Leo smiled and said he appreciated Michael’s professional praise for his achievements but that was not the main reason why we were having the meeting.

“You see, Michael, the question is not how to murder people with merones. What you and I need to agree is how to prevent people being murdered. Otherwise, this tit for tat war could go one forever. I am sure you agree.”

Leo looked to us for an assessment as to how Mayerson was reacting. “I think he is unsure. He doesn’t know where you are going in this,” I whispered in his ear. Leo nodded.

“Now I know that whatever verbal or written assurance I give you, or you give me, will be regarded with skepticism. So, without consulting you or other security focused personnel, I decided to act on my own and believe I may have resolved the problem finally.”

“How could you have done that?” a disbelieving security guard sitting beside Mayerson interjected.

“I’m sorry,” Leo said, “I don’t think I know you. Are you a specialist in molecular deep structures? If not, perhaps you will allow me to talk with Michael Mayerson who is one of the world’s experts.”

Mayerson pushed the man aside. “What have you done Leo?” he asked.

“It is all a question of which is the appropriate deep structure to engage when an attack is about to take place.”

“What do you mean?”

“Well, Michael, I have rearranged the substructure.”

“What! How have you done that?”

“An explanation of how my practice has developed so much further will have to wait until later.
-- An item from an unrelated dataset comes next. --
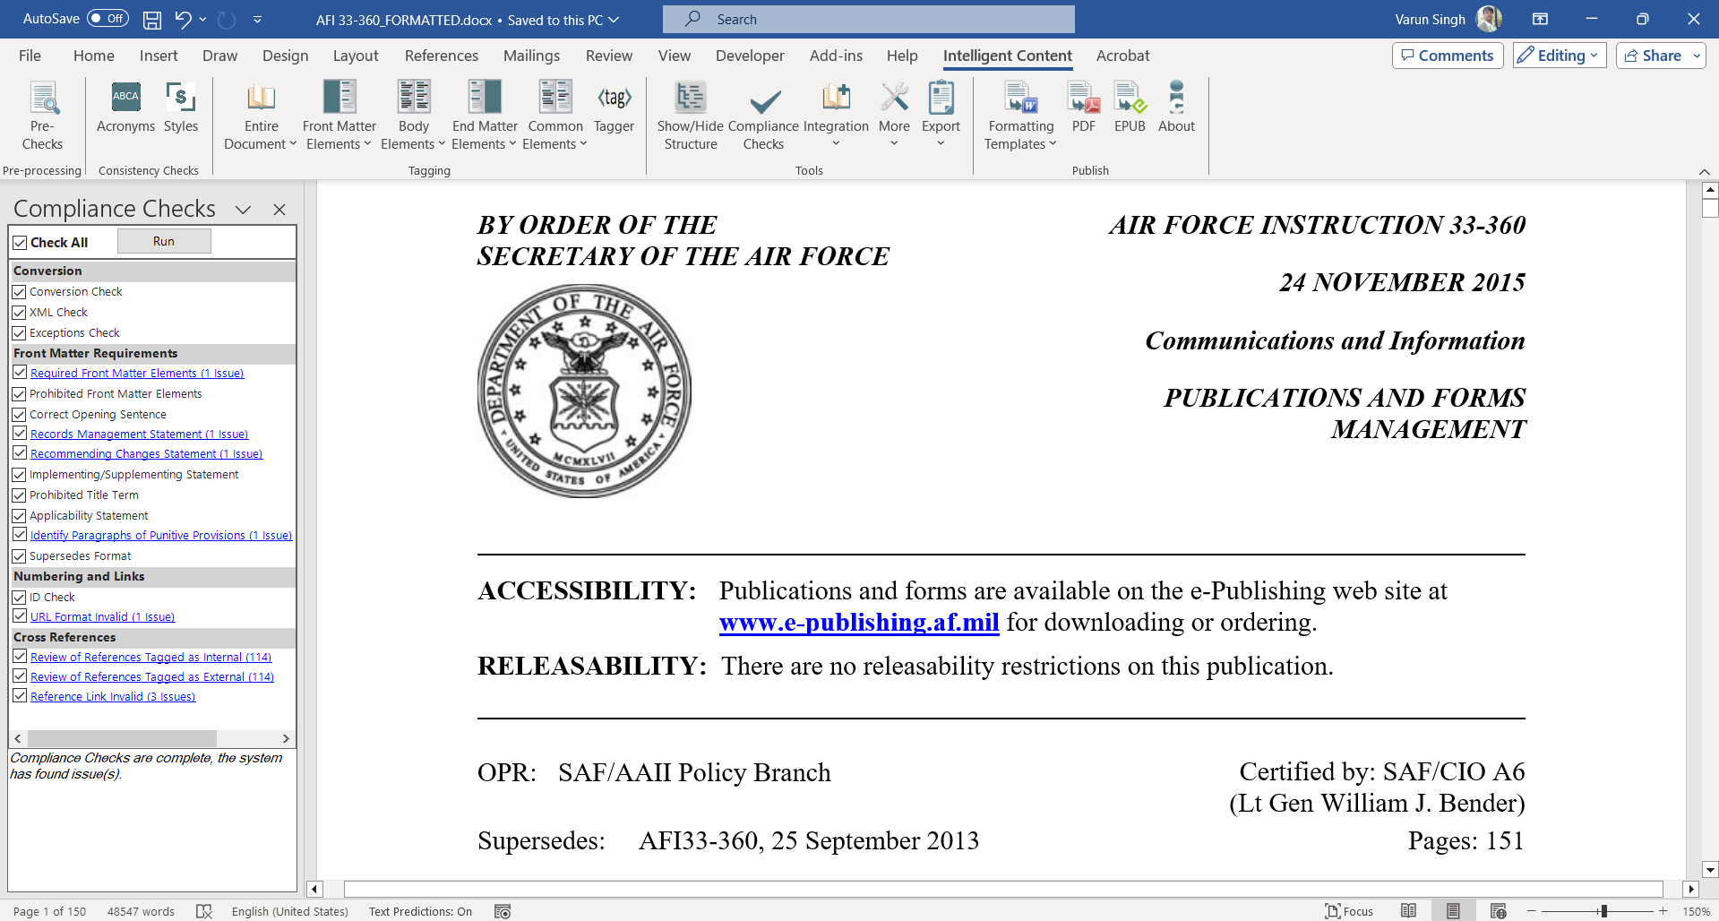Open the Acrobat ribbon tab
Meanwhile, let me explain what will happen if anyone attempts any form of merone attack, anywhere in the world against anyone – and that includes people who live here in our country. I have organized the substructure to engage one and only one archetype. You will recognize it as the ouroboros, the snake biting its tail.”
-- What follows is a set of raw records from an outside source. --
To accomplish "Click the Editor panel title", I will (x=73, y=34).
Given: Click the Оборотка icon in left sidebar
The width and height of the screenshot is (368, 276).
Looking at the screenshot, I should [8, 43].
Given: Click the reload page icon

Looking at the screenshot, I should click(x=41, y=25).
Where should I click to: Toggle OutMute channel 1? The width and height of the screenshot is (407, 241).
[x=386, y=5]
Mayerson spun round and started talking with his psych specialists. He was clearly unclear as to what Leo’s actions would mean. Eventually, he turned back and said: “My team believe that what you have done is to set up a structured guarantee that anyone launching an attack would be attacking themselves. Is that correct?”
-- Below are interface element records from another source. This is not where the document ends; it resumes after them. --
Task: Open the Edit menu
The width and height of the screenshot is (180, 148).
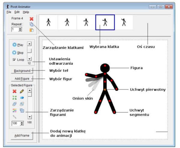Action: 17,12
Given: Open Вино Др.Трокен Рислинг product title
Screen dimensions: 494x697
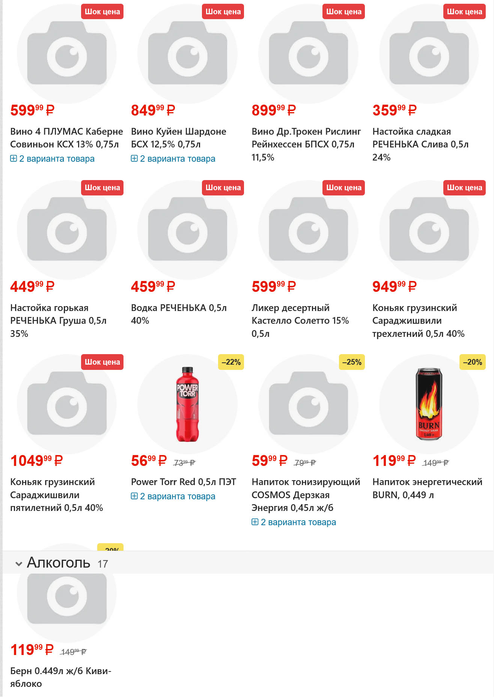Looking at the screenshot, I should coord(306,144).
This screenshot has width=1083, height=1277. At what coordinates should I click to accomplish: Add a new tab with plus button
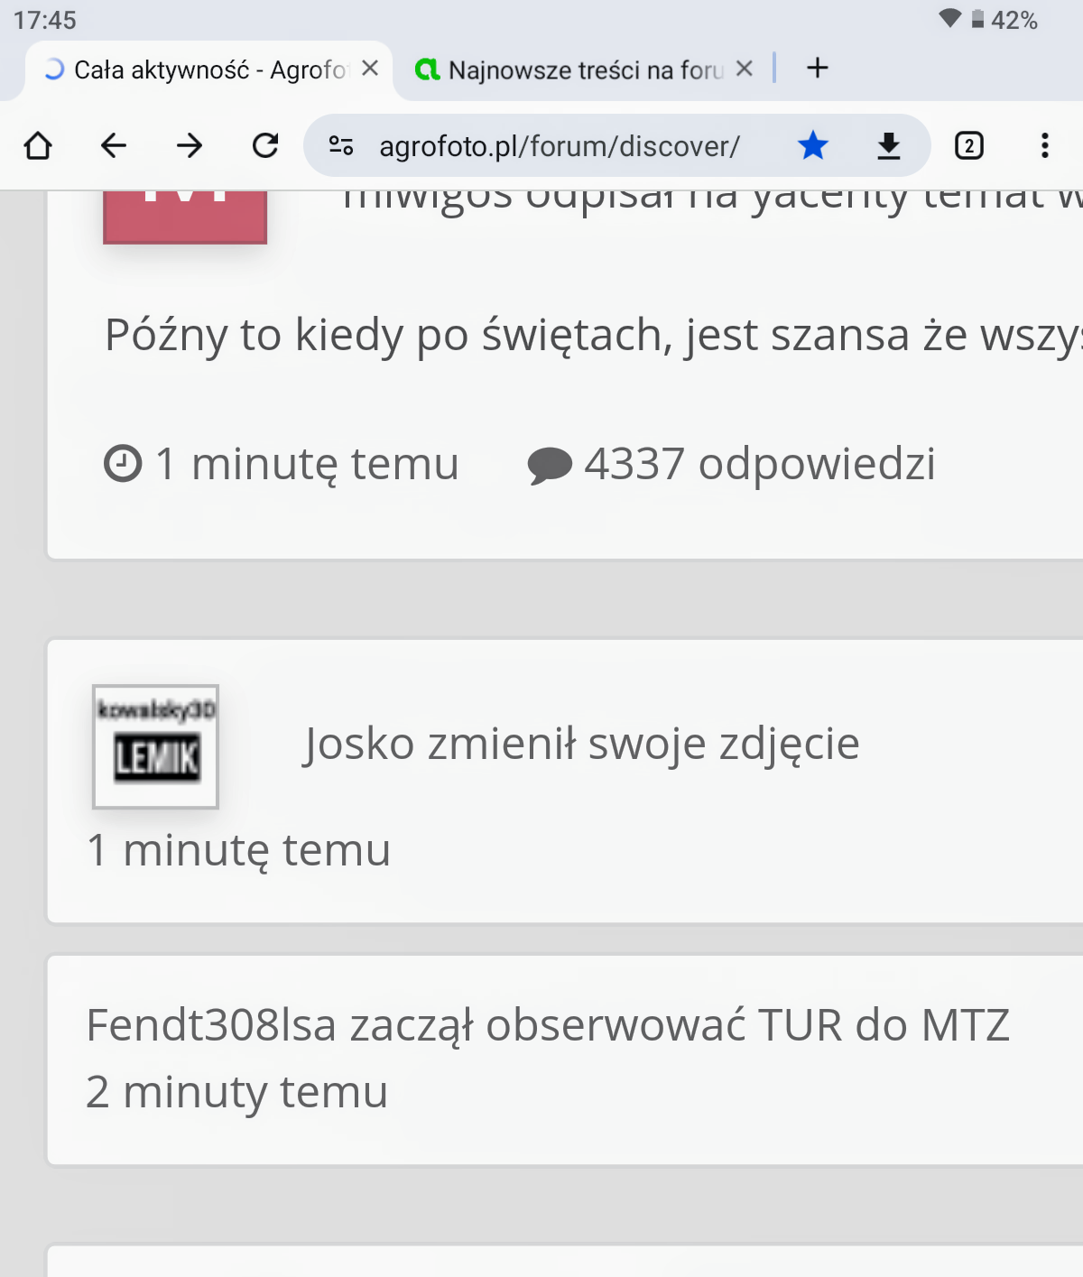click(x=818, y=69)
“Your experts are to be congratulated. That is precisely what would happen.”

“So, if we launch an assault on you and you take no defensive maneuver, the attacker will be committing suicide.”

“Exactly.”

“Do you want us to attempt to kill you?”

“Of course not. I am simply saying that if any loyal soldier from your impressive armed forces were to try to kill me with merones, he would die the moment he launched the attack, and I would remain unscathed.”

A huge bull of a man in battledress pressed forward, pushing Mayerson aside. He was shouting but until he reached Mayerson’s microphone, we could not make out his words. Finally, we heard him scream: “you cannot take this girlie seriously. He dresses in a frock and thinks he can outbluff a soldier. This joker knows damn well that I have an advanced merone contingent surrounding his venue. Now he believes that he can scare us into downing our weapon. But my men on the ground need do nothing as I can launch he fastest merone ever constructed straight at the back of his head, right now.”

The tiny, handheld control was slammed onto the table, as if the man believed he had won a high money round of poker. The launch button was banged down and a zip sound screeched through the room.

The era of the Autocrats ended with General Trumpington Water’s decapitation.